I wouldn't need a youth bow, I'm fairly proficient with a regular compound bow.


----------



## dwight55 (Nov 9, 2012)

If there is an EOTWAWKI event, . . . and you are "reluctant" to defend your preps, . . . you my friend are not going to be a treehugger, . . . you'll be hanging from it.

Bullies, . . . punks, . . . and folks like those who rioted in Ferguson, Mo. just love your attitude.

May God bless,
Dwight


----------



## Doc Holliday (Dec 22, 2012)

I will have a lot of guns!!!


----------



## treehugger (Dec 29, 2014)

wow, this is just not a safe place. I was looking to get some advice from like-minded people, not to be attacked.


----------



## scramble4a5 (Nov 1, 2012)

dwight55 said:


> If there is an EOTWAWKI event, . . . and you are "reluctant" to defend your preps, . . . you my friend are not going to be a treehugger, . . . you'll be hanging from it.
> 
> Bullies, . . . punks, . . . and folks like those who rioted in Ferguson, Mo. just love your attitude.
> 
> ...


He makes a great point. If the SHTF a firearm for defense will be a necessity. Otherwise you will be a victim or bait. Maybe look in to an NRA training class to get more comfortable with handling a firearm. Worked for me.


----------



## paraquack (Mar 1, 2013)

Ok, the aggressor has thought twice about messing with you. He decides that what you have is worth the risk of of getting hurt and he succeeds in killing you. Now what? Hopefully the aggressor will at least bury you and your loved ones, but I doubt it. When it comes down to survival, you will need to kill not scare off and aggressor because when it gets bad enough, it will be the only recourse. Sorry if that spoils your idea of survival, but it will be kill or be killed, plain and simple.


----------



## alterego (Jan 27, 2013)

Hatchet. Axe. Knife. Bat. Frying pan. A fisticuffs. Stick. Rock. Large heavy object on a string. Short piece of chain. Six foot wood spear. Ninja sword. Staple gun. Broken beer bottles. Frying pan. Bar stool. Pool cue. Pool ball. Brass knuckles. Hammer. Crow bar. Monkey wrench. Rope. Sling shot. Bow. Automobile. Darts. Atlatl.


----------



## James m (Mar 11, 2014)

Trebuchet.


----------



## treehugger (Dec 29, 2014)

I totally understand your point of view, and I don't disagree with you. And I never said that if it all goes south I wasn't prepared to do what is necessary. And I have regular guns and am comfortable shooting. 
What I asked for was assistance is choosing a different type of weapon. If none of you are capable or knowledgeable in the area of info that I'm asking for then please refrain from commenting with your two cents worth.


----------



## James m (Mar 11, 2014)

Shot gun shell that shoots a bean bag.

http://en.m.wikipedia.org/wiki/Bean_bag_round


----------



## Smitty901 (Nov 16, 2012)

I have to be honest . I wish you luck. The BG's will not play your way. LTL weapons are for movies and Liberals in congress


----------



## rice paddy daddy (Jul 17, 2012)

treehugger said:


> wow, this is just not a safe place. I was looking to get some advice from like-minded people, not to be attacked.
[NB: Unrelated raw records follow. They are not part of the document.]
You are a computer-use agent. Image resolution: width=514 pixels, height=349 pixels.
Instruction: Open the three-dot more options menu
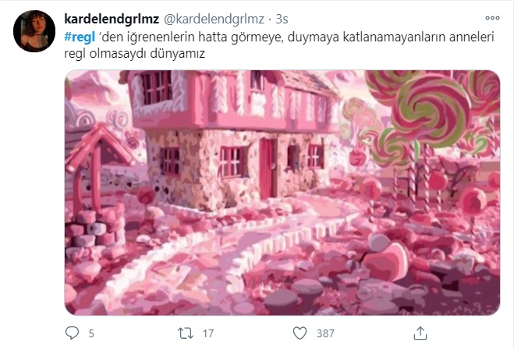click(x=492, y=18)
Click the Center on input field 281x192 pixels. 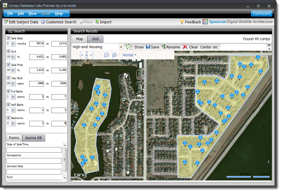click(243, 47)
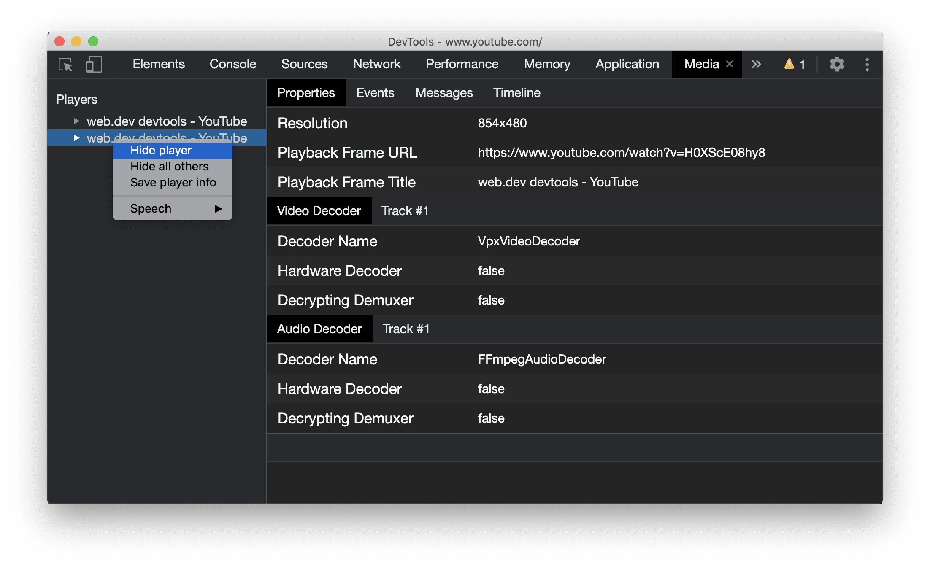Click the Performance panel icon
Screen dimensions: 930x566
[x=461, y=65]
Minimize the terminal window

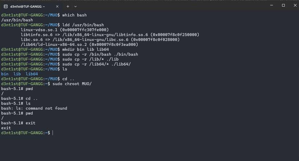[271, 5]
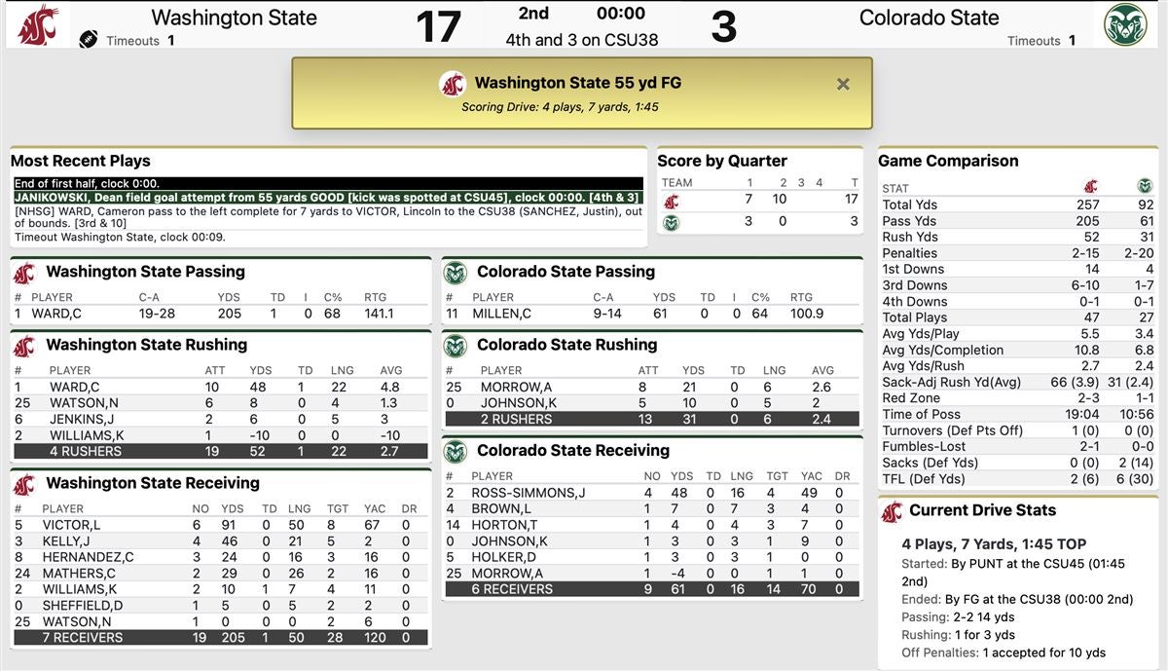
Task: Click the Cougars logo on the Washington State Passing panel
Action: (x=26, y=273)
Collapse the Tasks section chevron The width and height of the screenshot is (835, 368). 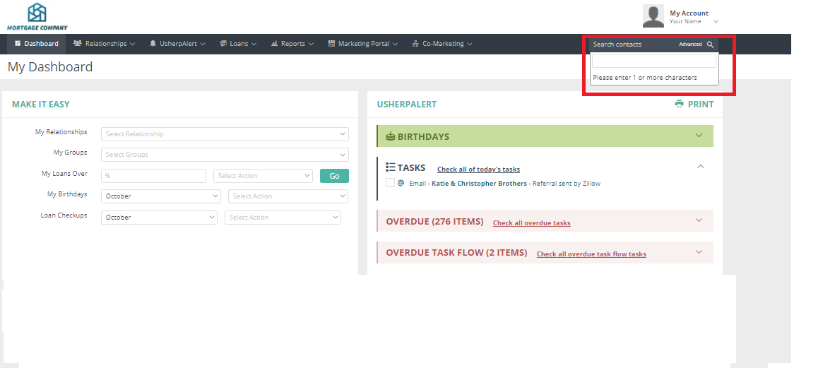click(x=700, y=167)
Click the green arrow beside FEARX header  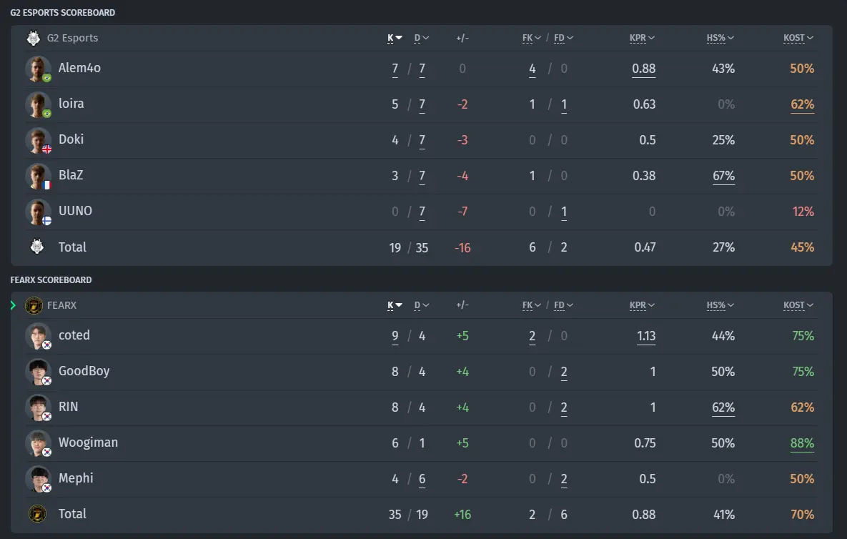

If I were in your position I would buy pepper spray with the highest level of OC available. The OC is the "hot" chemical, and the cheap sprays have low amounts (that's why they are cheap).
FORGET wasp spray. If you use that on somebody, even if it is in self defense, the perps lawyer can use that against you in a civil case. You might lose everything you have.
Tasers are another alternative.
Pellet guns are useless, rubber bullets I have never heard of civilians using. I wouldn't even know where to look to find them.
If you use a knife to defend yourself a determined aggressor will take it away and kill you with it.

I taught my two daughters to shoot before they were 10 years old. They are both now almost 40 and have kids themselves. They also have guns in the home.
I would strongly suggest you take some gun training from an instructor that has been qualified by the National Rifle Association (NRA). You may decide you still do not wish to have a gun in the home, if so I would strongly suggest you find a significant other who would be willing to use force to protect you.


----------



## alterego (Jan 27, 2013)

Blow gun I forgot a blowgun.


----------



## wallyLOZ (May 12, 2013)

Don't think anyone is attacking you, treehugger. More like trying to make you more aware of the gravity of a SHTF event. If you want to stop the threat at a distance you'll need to consider a firearm. Non-lethal methods will not stop someone determined to take what you have, including your life. Bug spray will not cut it. Same for a pellet rifle. Good luck and keep us posted on your decision.


----------



## turbo6 (Jun 27, 2014)

Guns are a very necessary part of prepping, IMO. If they are not for you, I respect that and I'll give you a few alteratives shortly. 

However, when dealing with multiple assailants in a home invasion or a SHTF scenario, nothing is as effective as a firearm. I certainly don't want to go toe to toe with 3 people armed only with a baseball bat.

What if they have knives? What if they have guns? At least then a gun of your own would give you a fighting chance, maybe enough to get them away from you. 

Guns are great equalizers. When faced with armed adversaries, it's your only hope.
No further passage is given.